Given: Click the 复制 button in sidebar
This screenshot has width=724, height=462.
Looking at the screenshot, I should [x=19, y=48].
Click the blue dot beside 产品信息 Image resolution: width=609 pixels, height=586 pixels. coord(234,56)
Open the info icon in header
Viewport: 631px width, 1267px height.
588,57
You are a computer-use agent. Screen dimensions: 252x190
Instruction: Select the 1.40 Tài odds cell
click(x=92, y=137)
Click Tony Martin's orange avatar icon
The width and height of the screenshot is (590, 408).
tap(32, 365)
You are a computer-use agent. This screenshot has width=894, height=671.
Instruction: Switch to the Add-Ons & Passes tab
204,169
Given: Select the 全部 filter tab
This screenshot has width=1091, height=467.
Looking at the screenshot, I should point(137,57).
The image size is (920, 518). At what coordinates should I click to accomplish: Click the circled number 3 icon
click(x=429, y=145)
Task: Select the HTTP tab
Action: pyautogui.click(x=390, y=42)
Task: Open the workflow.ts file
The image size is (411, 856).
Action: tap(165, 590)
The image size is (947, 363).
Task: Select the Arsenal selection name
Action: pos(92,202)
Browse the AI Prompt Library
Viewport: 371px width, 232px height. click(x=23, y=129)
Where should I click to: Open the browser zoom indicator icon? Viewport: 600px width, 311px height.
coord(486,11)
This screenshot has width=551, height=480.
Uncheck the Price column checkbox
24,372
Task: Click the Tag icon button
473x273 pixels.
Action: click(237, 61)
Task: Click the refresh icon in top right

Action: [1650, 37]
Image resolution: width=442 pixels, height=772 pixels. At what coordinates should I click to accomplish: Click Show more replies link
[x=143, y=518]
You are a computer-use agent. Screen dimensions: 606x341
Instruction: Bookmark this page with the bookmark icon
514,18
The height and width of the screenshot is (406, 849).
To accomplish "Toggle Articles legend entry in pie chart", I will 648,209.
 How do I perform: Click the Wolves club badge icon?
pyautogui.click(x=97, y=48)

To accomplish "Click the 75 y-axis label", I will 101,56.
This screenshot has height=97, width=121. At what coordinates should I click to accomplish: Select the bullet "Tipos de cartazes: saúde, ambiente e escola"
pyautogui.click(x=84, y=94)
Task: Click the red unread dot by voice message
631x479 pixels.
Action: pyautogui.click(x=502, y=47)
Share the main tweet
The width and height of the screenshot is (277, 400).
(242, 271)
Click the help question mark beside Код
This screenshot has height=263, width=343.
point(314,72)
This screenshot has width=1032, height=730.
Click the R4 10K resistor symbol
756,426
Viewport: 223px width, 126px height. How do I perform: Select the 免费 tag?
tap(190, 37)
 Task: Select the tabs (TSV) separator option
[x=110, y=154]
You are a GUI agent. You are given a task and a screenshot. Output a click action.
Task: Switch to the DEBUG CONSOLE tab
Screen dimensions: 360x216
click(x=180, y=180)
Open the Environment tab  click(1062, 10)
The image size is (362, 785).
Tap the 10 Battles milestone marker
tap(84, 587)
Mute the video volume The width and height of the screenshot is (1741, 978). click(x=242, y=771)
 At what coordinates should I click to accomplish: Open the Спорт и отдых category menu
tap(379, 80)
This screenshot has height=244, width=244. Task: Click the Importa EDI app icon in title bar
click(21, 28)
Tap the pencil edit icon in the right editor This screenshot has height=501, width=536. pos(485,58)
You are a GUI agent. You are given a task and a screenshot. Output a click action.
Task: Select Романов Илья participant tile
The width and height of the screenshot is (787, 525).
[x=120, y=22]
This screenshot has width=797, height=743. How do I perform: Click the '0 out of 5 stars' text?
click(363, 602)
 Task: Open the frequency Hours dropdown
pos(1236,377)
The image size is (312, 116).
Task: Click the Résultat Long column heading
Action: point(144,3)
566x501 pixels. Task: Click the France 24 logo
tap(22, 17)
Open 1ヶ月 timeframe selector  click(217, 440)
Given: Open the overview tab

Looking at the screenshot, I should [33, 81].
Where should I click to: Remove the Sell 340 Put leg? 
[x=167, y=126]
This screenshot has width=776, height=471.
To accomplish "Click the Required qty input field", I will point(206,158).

***

--- WHAT THE TASK REQUIRES ---
Rewrite all of the lines above as a numbered list, leaving out the blank ones.

--- REPLY TO THE TASK ---
1. Given: Click the 复制 button in sidebar
2. This screenshot has width=724, height=462.
3. Looking at the screenshot, I should [x=19, y=48].
4. Click the blue dot beside 产品信息 Image resolution: width=609 pixels, height=586 pixels. coord(234,56)
5. Open the info icon in header
6. Viewport: 631px width, 1267px height.
7. 588,57
8. You are a computer-use agent. Screen dimensions: 252x190
9. Instruction: Select the 1.40 Tài odds cell
10. click(x=92, y=137)
11. Click Tony Martin's orange avatar icon
12. The width and height of the screenshot is (590, 408).
13. tap(32, 365)
14. You are a computer-use agent. This screenshot has width=894, height=671.
15. Instruction: Switch to the Add-Ons & Passes tab
16. 204,169
17. Given: Select the 全部 filter tab
18. This screenshot has width=1091, height=467.
19. Looking at the screenshot, I should point(137,57).
20. The image size is (920, 518). At what coordinates should I click to accomplish: Click the circled number 3 icon
21. click(x=429, y=145)
22. Task: Select the HTTP tab
23. Action: pyautogui.click(x=390, y=42)
24. Task: Open the workflow.ts file
25. The image size is (411, 856).
26. Action: tap(165, 590)
27. The image size is (947, 363).
28. Task: Select the Arsenal selection name
29. Action: pos(92,202)
30. Browse the AI Prompt Library
31. Viewport: 371px width, 232px height. click(x=23, y=129)
32. Where should I click to: Open the browser zoom indicator icon? Viewport: 600px width, 311px height.
33. coord(486,11)
34. This screenshot has width=551, height=480.
35. Uncheck the Price column checkbox
36. 24,372
37. Task: Click the Tag icon button
38. 473x273 pixels.
39. Action: click(237, 61)
40. Task: Click the refresh icon in top right
41. Action: [1650, 37]
42. Image resolution: width=442 pixels, height=772 pixels. At what coordinates should I click to accomplish: Click Show more replies link
43. [x=143, y=518]
44. You are a computer-use agent. Screen dimensions: 606x341
45. Instruction: Bookmark this page with the bookmark icon
46. 514,18
47. The height and width of the screenshot is (406, 849).
48. To accomplish "Toggle Articles legend entry in pie chart", I will 648,209.
49.  How do I perform: Click the Wolves club badge icon?
50. pyautogui.click(x=97, y=48)
51. To accomplish "Click the 75 y-axis label", I will 101,56.
52. This screenshot has height=97, width=121. At what coordinates should I click to accomplish: Select the bullet "Tipos de cartazes: saúde, ambiente e escola"
53. pyautogui.click(x=84, y=94)
54. Task: Click the red unread dot by voice message
55. 631x479 pixels.
56. Action: pyautogui.click(x=502, y=47)
57. Share the main tweet
58. The width and height of the screenshot is (277, 400).
59. (242, 271)
60. Click the help question mark beside Код
61. This screenshot has height=263, width=343.
62. point(314,72)
63. This screenshot has width=1032, height=730.
64. Click the R4 10K resistor symbol
65. 756,426
66. Viewport: 223px width, 126px height. How do I perform: Select the 免费 tag?
67. tap(190, 37)
68.  Task: Select the tabs (TSV) separator option
69. [x=110, y=154]
70. You are a GUI agent. You are given a task and a screenshot. Output a click action.
71. Task: Switch to the DEBUG CONSOLE tab
72. Screen dimensions: 360x216
73. click(x=180, y=180)
74. Open the Environment tab  click(1062, 10)
75. The image size is (362, 785).
76. Tap the 10 Battles milestone marker
77. tap(84, 587)
78. Mute the video volume The width and height of the screenshot is (1741, 978). click(x=242, y=771)
79.  At what coordinates should I click to accomplish: Open the Спорт и отдых category menu
80. tap(379, 80)
81. This screenshot has height=244, width=244. Task: Click the Importa EDI app icon in title bar
82. click(21, 28)
83. Tap the pencil edit icon in the right editor This screenshot has height=501, width=536. pos(485,58)
84. You are a GUI agent. You are given a task and a screenshot. Output a click action.
85. Task: Select Романов Илья participant tile
86. The width and height of the screenshot is (787, 525).
87. [x=120, y=22]
88. This screenshot has width=797, height=743. How do I perform: Click the '0 out of 5 stars' text?
89. click(363, 602)
90.  Task: Open the frequency Hours dropdown
91. pos(1236,377)
92. The image size is (312, 116).
93. Task: Click the Résultat Long column heading
94. Action: point(144,3)
95. 566x501 pixels. Task: Click the France 24 logo
96. tap(22, 17)
97. Open 1ヶ月 timeframe selector  click(217, 440)
98. Given: Open the overview tab
99. Looking at the screenshot, I should [33, 81].
100. Where should I click to: Remove the Sell 340 Put leg? 
101. [x=167, y=126]
102. This screenshot has width=776, height=471.
103. To accomplish "Click the Required qty input field", I will point(206,158).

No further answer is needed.